DA Russell Johnson submitted a nuisance petition for the home at 161 Finley Dr. that was signed by a judge Thursday morning.

“The reason we’re doing this is because we’ve had two fatal overdoses over the last few months as well as numerous calls for service to the area,” Johnson said.

Other calls for service to the home ranged from reports of domestic assault, to stolen vehicles. Lenoir City Police Chief Don White said officers have responded to the home at least ten times over the last two years. 

“Suspicious people being out at one or two o’clock in the morning, disturbing the peace with either music or fighting, it was just all across the board, not what you would normally expect in a nice quiet neighborhood,” White said.

Johnson said the overdose deaths at the home are part of a bigger problem in Loudon County.

”Last year we had 16 through the entire year in 2022, right now we’re up to 31 in Loudon County,” he said. “So we’ve already approached close to twice of what we had last year with a month and a half left to go.”

Johnson also said most of those overdose deaths can be attributed to fentanyl.

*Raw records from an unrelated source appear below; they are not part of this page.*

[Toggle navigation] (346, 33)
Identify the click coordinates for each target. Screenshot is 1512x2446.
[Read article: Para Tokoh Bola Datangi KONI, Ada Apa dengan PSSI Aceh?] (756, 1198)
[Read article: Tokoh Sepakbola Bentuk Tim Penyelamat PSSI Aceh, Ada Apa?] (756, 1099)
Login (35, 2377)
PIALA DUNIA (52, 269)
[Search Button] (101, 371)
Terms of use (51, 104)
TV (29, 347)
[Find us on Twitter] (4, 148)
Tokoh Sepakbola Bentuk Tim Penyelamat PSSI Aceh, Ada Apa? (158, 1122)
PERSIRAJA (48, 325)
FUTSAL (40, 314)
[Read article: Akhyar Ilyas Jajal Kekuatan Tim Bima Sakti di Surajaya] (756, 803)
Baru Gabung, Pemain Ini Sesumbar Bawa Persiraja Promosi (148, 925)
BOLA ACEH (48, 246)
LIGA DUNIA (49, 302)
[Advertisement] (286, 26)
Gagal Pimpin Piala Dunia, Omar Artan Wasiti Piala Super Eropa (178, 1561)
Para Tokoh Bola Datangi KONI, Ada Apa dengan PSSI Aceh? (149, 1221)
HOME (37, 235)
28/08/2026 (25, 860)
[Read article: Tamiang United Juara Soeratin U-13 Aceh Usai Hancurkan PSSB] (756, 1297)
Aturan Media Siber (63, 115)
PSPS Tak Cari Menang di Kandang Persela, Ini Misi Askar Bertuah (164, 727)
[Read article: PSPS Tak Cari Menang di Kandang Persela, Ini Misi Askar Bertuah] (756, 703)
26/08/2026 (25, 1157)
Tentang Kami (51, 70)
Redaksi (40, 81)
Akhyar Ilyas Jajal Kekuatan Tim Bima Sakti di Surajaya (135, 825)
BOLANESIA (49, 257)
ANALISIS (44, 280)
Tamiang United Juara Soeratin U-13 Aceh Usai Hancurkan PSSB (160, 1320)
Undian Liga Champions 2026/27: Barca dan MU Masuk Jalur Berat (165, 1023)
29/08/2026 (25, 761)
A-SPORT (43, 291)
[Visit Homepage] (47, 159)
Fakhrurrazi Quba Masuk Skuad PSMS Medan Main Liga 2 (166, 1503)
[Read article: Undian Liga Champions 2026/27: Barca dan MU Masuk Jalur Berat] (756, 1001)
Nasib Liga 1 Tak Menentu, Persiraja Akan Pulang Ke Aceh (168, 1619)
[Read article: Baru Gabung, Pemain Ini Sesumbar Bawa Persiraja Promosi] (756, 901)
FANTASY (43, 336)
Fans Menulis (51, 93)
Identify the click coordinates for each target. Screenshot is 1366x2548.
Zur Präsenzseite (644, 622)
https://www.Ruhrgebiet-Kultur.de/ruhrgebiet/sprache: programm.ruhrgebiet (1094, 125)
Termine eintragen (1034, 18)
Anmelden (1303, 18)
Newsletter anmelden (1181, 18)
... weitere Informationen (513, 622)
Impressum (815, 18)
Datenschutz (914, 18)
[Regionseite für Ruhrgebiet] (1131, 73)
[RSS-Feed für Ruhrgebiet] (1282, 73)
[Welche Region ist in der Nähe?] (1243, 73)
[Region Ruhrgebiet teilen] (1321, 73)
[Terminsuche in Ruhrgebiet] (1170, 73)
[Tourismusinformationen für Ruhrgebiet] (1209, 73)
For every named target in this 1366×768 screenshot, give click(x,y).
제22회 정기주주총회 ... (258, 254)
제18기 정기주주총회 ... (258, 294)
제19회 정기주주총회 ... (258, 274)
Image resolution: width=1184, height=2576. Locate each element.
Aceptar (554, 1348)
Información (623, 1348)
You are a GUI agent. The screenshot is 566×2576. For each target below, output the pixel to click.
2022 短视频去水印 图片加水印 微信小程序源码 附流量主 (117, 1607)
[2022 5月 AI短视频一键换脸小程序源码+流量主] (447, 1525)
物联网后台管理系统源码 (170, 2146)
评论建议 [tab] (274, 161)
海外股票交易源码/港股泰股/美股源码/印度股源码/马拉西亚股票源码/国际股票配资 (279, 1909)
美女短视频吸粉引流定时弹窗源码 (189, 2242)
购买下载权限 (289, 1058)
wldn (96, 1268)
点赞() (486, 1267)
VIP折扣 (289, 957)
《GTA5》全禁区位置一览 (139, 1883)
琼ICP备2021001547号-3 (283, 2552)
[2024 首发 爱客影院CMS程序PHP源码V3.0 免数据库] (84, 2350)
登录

The owner of the home, identified as Seth Byrd, is currently incarcerated for underlying drug charges at the Loudon County Jail. However, police said criminal activity and transient living has occurred at the home in his absence. Assistant District Attorney Jason Collver said Byrd will be involved in the judicial process to decide what happens with the home.

“He’ll have the right to appear in court to challenge the evidence put forward in the petition to determine if there’s actual basis to shut this house down, and then to ultimately force to sale if that’s the route we go,” Collver explained.

Johnson said they’ve done around 10 of these operations over the last few years, with several being in Lenoir City. Mayor Tony Aikens said help from the community is vital in making these operations successful.

“Going out and reaching out to the neighbors, as the chief talked about, and getting cooperation from those neighbors, it helps us to build cases like this.”